Adamson also said Applied Computing is working with a major U.S. upstream operator and expects to announce a partnership with a European oil major within weeks, on top of existing ties to Wipro and KBR.
AspenTech and AVEVA Still Hold the Floor
Applied Computing is not moving into empty territory. TechCrunch noted the company is entering a market with entrenched industrial software suppliers as well as more focused AI startups chasing adjacent problems.

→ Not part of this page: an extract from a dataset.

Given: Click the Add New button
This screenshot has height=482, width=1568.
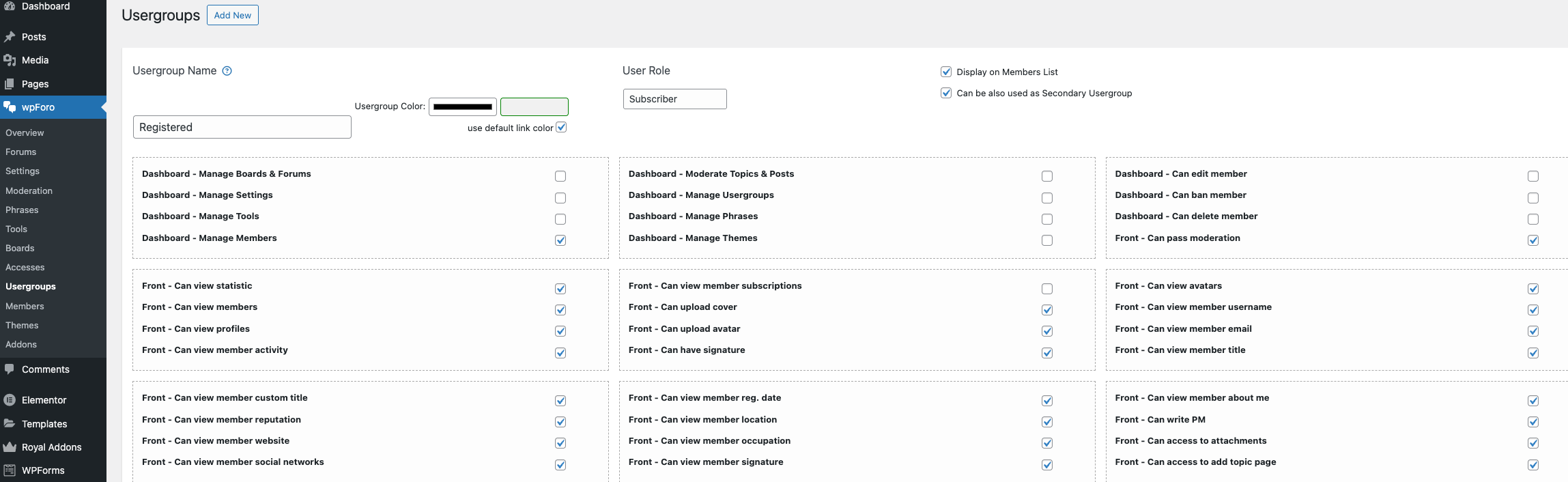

| Company | Core Focus | Funding or Position |
|---|---|---|
| Applied Computing | Live operational decisions across refineries, petrochemical and LNG plants | $20 million Series A plus $10.7 million seed |
| PhysicsX | Engineering simulation for aerospace, automotive and semiconductor design | About $155 million raised |
| Cognite | Time series foundation models for oil and gas monitoring | Norway based industrial AI platform |
| AspenTech | Simulation and AI powered modeling for upstream, refining and chemicals | Established incumbent software vendor |
Where PhysicsX and Cognite focus on design and monitoring, Applied Computing is aiming squarely at live operational decision making inside running plants, a narrower but harder problem to get wrong.
What Applied Computing Still Won’t Confirm
Not every number in Applied Computing’s pitch has been checked by outside parties, and the company has kept several figures close.
- What we know: The $20 million round closed with KBR leading and Databricks Ventures joining, annual recurring revenue reached double digit millions inside 18 months, and Orbital already runs inside KBR’s INSITE 3.0 platform and an ammonia production deployment.
- What’s unconfirmed: Applied Computing’s valuation, its exact customer count, which Adamson has declined to share, and a separate claim that running Orbital across 55 refineries worldwide could cut emissions by more than the United Kingdom’s total share, which has not been independently verified.
Applied Computing has published its own figures on data usage on its account of the industry’s untapped operational data, arguing that most of what energy facilities generate never gets used at all. That gap, real or overstated, is the entire basis for KBR’s second check.
Adamson said the European oil major deal should be announced within weeks, adding a third continent to a customer map that already spans North America and Asia.